Com dinheiro do FGTS, o governo quer financiar a aquisição de ônibus ao Setor Privado, transporte coletivo urbano de passageiros sobre trilhos, retomar e concluir empreendimentos paralisados; a renovação da frota inclui a aquisição de veículos mais sustentáveis em municípios. Já foram contratados 27 empreendimentos no valor de empréstimo de R$509 milhões.
Sustentabilidade
Ano passado, o governo Lula pegou R$15,99 bilhões do FGTS para financiar Abastecimento de Água, Esgotamento Sanitário, Drenagem Urbana e Resíduos Sólidos Urbanos e incluiu no Novo PAC – Desenvolvimento e Sustentabilidade.
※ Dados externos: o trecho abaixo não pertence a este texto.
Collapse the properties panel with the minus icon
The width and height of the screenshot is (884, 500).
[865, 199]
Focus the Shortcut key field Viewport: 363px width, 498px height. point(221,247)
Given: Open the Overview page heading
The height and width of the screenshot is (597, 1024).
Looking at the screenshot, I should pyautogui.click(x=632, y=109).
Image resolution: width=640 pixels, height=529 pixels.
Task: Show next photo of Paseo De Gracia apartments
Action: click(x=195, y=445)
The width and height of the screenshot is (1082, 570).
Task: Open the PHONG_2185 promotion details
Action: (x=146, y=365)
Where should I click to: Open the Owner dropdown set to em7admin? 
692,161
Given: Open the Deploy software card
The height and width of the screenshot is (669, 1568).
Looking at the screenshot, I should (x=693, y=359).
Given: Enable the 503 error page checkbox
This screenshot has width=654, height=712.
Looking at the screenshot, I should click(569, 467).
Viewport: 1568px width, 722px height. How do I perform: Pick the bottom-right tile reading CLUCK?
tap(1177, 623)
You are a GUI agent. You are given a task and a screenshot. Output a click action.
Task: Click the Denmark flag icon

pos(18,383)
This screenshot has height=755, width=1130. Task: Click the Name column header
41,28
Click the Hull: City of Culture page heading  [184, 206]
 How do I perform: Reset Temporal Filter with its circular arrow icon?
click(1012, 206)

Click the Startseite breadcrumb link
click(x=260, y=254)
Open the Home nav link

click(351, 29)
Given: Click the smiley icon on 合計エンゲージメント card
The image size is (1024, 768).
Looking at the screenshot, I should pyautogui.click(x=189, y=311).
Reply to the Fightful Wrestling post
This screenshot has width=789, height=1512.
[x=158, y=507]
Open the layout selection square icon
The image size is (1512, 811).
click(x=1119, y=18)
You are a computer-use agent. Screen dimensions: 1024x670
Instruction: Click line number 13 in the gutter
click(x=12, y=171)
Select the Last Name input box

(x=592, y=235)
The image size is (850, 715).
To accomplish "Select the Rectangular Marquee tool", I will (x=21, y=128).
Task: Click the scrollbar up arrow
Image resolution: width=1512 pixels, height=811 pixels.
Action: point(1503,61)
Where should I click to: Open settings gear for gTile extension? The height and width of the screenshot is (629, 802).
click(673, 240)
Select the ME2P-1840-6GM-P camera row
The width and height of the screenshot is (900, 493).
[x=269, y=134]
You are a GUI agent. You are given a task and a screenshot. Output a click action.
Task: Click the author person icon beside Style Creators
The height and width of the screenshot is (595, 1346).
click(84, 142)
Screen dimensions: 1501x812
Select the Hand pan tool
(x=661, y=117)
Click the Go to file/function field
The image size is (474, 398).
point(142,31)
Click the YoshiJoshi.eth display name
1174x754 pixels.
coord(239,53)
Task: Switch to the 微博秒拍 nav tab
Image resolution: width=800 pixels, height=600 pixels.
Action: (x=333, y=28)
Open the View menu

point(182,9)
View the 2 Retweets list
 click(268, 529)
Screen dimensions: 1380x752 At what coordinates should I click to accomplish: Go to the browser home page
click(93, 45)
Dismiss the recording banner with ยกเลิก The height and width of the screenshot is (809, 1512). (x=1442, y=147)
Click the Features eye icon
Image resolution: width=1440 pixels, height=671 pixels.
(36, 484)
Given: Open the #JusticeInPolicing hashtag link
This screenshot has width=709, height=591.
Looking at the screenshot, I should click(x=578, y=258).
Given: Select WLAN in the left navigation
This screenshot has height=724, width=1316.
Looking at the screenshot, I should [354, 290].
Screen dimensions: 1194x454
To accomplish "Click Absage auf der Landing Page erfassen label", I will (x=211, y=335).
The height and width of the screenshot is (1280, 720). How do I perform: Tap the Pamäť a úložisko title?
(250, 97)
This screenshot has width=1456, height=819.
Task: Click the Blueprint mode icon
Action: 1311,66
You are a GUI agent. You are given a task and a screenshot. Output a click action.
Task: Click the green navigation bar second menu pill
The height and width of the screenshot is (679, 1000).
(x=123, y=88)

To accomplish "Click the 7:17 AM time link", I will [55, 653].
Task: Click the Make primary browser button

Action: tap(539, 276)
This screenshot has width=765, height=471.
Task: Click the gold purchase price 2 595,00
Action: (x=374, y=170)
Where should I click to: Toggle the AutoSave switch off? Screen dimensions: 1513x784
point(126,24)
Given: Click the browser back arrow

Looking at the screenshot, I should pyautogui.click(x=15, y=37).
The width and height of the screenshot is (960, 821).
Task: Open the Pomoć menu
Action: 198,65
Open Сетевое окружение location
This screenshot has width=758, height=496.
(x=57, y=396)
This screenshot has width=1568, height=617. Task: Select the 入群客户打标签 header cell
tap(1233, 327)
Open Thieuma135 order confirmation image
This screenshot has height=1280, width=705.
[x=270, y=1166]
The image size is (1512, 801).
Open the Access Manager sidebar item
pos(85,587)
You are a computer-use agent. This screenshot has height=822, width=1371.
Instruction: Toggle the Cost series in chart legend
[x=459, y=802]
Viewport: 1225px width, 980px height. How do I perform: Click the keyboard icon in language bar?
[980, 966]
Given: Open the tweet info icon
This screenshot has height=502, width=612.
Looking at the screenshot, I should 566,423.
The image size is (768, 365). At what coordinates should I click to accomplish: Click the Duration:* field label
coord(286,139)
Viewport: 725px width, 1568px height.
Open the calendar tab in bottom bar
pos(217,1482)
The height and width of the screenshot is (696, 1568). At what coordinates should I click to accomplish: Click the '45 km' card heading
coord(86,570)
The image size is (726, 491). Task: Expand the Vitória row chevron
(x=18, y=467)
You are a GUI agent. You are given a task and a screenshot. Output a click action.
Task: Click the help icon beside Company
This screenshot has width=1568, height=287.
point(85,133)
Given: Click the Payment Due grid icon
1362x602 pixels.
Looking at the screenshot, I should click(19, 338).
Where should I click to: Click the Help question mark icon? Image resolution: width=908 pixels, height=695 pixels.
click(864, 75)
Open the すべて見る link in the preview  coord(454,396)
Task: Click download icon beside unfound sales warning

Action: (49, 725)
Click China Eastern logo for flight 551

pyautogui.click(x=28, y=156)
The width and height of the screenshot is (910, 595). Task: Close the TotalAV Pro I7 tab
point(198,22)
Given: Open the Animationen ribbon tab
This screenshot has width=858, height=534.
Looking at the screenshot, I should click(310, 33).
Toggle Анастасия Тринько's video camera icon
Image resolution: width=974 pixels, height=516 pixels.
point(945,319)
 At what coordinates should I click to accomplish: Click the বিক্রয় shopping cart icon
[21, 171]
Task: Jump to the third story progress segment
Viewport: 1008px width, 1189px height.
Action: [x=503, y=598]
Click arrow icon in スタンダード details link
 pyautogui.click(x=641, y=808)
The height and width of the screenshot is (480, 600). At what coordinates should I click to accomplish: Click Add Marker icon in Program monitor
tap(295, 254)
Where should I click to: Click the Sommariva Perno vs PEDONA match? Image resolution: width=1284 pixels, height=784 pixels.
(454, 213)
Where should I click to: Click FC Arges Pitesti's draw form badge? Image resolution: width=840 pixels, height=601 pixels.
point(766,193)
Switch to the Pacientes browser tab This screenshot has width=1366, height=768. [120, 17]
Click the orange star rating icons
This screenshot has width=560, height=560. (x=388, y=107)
Ou seja, pegou o dinheiro do FGTS para dizer que é um programa seu.
Ao menos no governo Lula, os créditos para habitação popular voltaram ainda que em menor volume. Mas o FGTS hoje é quem banca todos os benefícios do Minha Casa Minha Vida. Tecnicamente, o FGTS financia o Apoio à Produção, a Carta de Crédito Individual (CCI) e a Carta de Crédito Associativo (CCA). Não é o ideal, mas o FGTS ao menos assegura a construção de moradia digna.